I am web scraping this website (in portuguese).
When you are using google chrome, the xpath command //div[@class='result-ofertas']//span[@class='location']/a[1]
correctly returns the neighborhood of the apartments for sale. You can try this yourself with Chrome's extension xpath helper.
Ok. So I try to download the website with R to automate the extraction of the data, with the XML
package:
library(XML)
site <- "http://www.zap.com.br/imoveis/sao-paulo+sao-paulo/apartamento-padrao/aluguel/?rn=104123456&pag=1"
html.raw <- htmlTreeParse(site,useInternalNodes=T, encoding="UTF-8")
But when I download the website in R, the page source is not the same anymore.
The previous xpath command results in null:
xpathApply(html.raw, "//div[@class='result-ofertas']//span[@class='location']/a[1]", xmlValue)
But if you mannualy download the website to your computer instead of downloading it with R, the xpath above works just fine.
It seems that R is downloading another webpage (a "mobile" one, it is downloading this one instead of the correct one), and not the one that it is shown in Chrome.
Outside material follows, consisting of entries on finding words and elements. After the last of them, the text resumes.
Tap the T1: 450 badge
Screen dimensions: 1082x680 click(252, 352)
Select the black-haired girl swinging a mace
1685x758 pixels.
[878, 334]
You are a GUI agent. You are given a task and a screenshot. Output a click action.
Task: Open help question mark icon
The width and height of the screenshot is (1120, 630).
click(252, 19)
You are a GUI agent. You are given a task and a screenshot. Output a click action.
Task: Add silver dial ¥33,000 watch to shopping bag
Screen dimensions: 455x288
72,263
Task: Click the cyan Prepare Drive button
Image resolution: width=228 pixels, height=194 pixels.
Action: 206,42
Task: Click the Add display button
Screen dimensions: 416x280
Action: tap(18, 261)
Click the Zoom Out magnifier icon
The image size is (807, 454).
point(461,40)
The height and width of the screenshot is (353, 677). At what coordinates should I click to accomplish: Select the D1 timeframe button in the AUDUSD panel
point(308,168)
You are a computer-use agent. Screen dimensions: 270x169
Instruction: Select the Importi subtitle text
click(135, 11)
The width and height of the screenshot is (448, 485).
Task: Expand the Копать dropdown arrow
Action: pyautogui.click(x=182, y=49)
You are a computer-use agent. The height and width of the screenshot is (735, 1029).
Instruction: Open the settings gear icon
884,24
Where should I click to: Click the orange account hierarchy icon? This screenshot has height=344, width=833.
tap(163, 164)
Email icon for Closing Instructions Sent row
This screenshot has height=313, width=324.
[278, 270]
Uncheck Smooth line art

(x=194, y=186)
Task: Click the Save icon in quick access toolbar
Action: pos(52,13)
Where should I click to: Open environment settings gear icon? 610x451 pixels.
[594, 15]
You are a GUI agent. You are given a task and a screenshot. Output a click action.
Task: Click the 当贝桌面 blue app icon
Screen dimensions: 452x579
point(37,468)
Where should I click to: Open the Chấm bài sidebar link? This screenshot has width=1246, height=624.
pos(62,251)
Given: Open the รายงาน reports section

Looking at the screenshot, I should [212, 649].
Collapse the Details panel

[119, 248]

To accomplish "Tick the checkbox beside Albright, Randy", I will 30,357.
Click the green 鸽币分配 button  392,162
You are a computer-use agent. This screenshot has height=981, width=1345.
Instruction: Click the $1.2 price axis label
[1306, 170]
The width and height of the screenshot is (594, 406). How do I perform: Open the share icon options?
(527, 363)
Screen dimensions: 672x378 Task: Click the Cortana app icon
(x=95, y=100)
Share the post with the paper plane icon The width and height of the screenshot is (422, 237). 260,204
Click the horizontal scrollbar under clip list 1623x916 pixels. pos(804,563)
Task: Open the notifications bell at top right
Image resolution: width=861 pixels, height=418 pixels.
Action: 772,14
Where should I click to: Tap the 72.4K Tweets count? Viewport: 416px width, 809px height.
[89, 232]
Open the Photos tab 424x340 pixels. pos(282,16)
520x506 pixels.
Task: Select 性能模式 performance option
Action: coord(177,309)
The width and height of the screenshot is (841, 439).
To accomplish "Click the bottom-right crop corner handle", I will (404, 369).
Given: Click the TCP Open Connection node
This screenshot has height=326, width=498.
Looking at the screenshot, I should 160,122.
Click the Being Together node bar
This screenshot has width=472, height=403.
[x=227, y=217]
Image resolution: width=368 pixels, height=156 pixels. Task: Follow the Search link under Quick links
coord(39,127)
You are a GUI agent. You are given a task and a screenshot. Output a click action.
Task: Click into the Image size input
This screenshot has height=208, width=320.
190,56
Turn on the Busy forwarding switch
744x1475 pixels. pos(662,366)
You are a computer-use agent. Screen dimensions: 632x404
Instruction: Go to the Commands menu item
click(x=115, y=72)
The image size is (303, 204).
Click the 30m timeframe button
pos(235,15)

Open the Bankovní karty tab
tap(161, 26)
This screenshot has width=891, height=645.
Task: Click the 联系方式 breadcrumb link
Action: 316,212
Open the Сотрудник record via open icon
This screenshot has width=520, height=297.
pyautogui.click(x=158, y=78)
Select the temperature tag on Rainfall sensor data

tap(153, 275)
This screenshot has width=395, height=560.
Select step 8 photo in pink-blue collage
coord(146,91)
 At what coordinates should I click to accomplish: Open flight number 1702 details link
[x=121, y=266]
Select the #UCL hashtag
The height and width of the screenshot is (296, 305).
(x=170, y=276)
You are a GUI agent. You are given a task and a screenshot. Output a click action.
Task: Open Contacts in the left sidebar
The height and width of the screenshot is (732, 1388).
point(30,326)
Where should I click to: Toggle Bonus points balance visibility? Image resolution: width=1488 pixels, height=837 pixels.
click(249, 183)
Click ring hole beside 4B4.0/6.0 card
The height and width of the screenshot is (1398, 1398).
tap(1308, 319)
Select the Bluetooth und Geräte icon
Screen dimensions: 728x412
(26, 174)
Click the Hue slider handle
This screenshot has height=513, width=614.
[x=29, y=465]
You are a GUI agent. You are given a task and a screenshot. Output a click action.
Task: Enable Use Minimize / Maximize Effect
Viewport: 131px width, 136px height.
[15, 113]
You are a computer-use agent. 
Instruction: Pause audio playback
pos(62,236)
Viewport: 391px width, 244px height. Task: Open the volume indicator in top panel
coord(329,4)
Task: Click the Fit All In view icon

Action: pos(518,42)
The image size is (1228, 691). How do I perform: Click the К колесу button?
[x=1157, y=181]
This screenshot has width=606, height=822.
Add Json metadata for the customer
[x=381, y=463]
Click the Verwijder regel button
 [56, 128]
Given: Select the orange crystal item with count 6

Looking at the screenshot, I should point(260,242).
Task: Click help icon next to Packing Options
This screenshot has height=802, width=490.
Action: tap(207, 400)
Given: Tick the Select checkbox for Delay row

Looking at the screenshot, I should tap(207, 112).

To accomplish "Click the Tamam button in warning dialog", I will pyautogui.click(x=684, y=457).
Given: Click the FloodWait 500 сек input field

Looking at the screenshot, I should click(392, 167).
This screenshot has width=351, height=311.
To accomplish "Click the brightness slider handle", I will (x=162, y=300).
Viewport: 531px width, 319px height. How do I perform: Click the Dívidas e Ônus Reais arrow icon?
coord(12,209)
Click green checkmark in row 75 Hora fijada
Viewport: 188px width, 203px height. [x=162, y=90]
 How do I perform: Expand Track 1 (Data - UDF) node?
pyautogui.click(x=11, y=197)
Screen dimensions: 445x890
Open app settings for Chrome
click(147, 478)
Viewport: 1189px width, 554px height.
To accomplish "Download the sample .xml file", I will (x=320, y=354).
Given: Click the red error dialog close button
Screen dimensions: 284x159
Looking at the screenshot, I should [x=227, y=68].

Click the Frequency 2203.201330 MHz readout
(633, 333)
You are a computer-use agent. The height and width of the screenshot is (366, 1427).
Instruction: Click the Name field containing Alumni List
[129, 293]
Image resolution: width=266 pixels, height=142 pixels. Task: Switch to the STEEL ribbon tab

My problem is not with how to extract the information of this "different" page that R is downloading. I can actually deal with that with the xpath command below:
xpathApply(html.raw, "//p[@class='local']", xmlValue)
But I really would like to understand why and how this is happening.
More specifically:
- What is happening here?
- Why are the two different webpages (Chrome's and R's), even though the address is the same?
- Is there a way to force R to download the exact webpage I see in Chrome (this would be useful, because I usually test the xpath commands with the xpath helper extension).